TASK GOAL: Across all the records, filter for lines with the word "will" and copy them.

SUPPLIED RECORDS:
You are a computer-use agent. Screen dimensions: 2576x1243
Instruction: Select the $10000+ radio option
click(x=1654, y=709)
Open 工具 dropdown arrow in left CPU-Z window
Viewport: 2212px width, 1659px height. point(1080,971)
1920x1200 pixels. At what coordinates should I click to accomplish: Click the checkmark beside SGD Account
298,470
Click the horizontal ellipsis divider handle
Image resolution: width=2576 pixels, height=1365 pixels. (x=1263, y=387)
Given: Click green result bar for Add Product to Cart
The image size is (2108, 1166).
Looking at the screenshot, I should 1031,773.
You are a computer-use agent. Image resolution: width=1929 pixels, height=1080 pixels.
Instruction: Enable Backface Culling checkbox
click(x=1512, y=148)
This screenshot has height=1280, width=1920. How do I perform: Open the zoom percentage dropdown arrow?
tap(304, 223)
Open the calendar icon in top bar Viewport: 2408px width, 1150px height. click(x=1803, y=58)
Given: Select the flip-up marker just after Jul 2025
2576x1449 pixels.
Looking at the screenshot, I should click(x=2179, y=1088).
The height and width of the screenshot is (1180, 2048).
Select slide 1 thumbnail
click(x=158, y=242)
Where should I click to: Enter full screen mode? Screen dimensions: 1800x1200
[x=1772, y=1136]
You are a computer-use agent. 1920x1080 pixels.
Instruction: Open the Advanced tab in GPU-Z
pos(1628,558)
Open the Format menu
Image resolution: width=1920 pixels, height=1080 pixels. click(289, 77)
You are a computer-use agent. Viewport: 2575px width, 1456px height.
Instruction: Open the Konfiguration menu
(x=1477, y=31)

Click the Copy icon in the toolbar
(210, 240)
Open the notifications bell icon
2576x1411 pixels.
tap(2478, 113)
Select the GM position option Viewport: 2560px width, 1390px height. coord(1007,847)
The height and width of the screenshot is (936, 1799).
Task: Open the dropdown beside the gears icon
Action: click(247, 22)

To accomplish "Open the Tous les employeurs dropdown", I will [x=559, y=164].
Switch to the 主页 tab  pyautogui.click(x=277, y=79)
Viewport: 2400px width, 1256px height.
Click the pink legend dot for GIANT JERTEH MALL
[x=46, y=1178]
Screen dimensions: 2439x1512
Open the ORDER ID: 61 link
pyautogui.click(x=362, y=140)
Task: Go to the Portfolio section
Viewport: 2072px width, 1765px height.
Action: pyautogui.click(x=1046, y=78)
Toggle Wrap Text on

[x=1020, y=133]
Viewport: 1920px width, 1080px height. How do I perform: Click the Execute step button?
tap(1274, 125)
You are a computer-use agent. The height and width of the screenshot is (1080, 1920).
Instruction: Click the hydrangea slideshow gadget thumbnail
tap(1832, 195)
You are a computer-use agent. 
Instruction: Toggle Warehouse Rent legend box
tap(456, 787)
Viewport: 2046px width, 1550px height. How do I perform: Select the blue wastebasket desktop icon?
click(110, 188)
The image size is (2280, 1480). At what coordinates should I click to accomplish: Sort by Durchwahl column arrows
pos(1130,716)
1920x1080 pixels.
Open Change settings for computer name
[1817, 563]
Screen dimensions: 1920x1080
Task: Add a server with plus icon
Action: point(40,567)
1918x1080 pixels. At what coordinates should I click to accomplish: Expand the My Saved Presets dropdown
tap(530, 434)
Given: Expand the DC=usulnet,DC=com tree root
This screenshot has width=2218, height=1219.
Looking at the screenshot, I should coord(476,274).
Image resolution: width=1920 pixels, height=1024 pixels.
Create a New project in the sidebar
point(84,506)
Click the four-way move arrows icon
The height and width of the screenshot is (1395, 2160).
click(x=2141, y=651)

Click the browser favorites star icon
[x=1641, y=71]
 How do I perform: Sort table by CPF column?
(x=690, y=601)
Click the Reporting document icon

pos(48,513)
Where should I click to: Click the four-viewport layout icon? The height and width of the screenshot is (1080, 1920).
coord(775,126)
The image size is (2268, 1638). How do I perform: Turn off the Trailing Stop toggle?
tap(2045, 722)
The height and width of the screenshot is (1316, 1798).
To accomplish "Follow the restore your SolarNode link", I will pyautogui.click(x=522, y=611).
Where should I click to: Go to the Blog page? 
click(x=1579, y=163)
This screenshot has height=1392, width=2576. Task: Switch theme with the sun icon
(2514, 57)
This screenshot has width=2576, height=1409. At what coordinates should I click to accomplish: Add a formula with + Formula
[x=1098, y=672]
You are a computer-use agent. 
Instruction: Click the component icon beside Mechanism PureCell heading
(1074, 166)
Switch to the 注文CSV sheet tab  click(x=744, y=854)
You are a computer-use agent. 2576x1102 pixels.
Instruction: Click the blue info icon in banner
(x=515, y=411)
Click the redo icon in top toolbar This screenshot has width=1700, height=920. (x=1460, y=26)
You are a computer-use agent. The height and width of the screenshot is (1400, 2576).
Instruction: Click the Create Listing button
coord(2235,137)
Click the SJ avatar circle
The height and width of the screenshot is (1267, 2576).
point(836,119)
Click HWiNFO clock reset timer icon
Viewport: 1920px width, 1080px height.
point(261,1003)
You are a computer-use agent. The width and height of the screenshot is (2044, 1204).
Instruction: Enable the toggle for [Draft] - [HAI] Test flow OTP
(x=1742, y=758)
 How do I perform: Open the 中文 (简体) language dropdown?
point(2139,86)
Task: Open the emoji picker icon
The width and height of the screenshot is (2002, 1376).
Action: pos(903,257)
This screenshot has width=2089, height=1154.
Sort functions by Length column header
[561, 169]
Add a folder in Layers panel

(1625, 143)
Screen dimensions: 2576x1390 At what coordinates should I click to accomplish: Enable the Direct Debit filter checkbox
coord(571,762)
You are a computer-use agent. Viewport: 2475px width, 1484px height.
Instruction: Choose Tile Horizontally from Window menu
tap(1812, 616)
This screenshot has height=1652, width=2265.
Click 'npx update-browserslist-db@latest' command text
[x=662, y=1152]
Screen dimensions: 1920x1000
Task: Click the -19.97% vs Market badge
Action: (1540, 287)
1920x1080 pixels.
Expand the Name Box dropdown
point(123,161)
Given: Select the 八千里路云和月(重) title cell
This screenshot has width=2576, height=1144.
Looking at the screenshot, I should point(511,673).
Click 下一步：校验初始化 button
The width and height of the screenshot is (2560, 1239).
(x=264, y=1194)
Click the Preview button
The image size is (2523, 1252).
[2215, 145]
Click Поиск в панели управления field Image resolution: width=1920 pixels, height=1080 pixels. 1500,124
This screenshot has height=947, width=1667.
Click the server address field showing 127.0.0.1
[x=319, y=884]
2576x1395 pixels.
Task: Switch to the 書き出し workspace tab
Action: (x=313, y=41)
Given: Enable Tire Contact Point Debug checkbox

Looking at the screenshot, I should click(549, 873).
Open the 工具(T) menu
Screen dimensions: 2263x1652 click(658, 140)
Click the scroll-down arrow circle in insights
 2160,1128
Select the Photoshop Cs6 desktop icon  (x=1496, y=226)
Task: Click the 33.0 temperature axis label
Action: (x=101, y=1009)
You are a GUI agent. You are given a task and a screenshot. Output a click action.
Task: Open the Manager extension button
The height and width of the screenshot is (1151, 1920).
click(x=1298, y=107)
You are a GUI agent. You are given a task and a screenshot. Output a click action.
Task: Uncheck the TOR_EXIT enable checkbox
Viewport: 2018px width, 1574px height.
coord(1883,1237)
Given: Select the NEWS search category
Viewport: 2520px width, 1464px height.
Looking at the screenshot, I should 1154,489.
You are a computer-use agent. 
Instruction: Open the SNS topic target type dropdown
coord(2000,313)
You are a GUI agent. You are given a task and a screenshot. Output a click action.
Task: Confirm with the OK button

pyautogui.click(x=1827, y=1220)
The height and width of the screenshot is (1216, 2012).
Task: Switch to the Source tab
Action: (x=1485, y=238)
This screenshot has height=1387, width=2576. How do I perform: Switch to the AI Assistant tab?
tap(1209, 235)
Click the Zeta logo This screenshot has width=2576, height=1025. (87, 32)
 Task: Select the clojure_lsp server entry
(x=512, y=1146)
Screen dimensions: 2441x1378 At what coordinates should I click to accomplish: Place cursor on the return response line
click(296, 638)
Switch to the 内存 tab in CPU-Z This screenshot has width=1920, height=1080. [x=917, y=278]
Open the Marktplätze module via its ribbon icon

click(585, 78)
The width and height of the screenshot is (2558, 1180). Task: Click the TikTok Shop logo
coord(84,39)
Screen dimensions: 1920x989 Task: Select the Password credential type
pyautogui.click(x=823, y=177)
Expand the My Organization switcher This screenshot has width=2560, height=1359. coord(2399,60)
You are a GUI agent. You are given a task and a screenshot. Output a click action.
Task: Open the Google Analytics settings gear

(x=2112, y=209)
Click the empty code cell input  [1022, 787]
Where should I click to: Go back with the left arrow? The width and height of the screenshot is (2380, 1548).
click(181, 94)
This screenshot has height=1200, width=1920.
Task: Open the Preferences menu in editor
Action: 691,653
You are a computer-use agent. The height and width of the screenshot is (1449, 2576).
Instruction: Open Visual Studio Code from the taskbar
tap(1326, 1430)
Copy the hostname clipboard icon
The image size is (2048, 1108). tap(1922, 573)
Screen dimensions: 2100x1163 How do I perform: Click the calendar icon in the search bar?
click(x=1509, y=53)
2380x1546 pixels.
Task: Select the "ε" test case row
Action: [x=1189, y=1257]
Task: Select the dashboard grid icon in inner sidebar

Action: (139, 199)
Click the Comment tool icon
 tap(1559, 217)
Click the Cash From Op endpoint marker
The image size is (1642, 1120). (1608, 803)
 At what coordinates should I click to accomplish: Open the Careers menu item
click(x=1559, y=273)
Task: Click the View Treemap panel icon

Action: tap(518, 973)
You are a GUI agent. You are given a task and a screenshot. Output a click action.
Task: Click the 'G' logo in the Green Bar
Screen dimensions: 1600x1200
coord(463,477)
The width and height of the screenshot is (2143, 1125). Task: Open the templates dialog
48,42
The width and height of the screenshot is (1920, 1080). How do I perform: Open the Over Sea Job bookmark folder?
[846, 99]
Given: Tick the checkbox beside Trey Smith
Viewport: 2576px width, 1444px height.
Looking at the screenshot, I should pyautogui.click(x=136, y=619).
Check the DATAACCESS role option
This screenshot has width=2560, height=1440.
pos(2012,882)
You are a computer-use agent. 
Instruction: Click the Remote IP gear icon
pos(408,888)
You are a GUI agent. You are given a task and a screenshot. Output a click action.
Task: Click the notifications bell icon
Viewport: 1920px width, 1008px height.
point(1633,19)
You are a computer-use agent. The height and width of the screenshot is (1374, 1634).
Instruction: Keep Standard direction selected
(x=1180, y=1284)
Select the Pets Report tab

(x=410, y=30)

EXERCISE RESPONSE:
To accomplish "Open the Tous les employeurs dropdown", I will [x=559, y=164].
To accomplish "Follow the restore your SolarNode link", I will pyautogui.click(x=522, y=611).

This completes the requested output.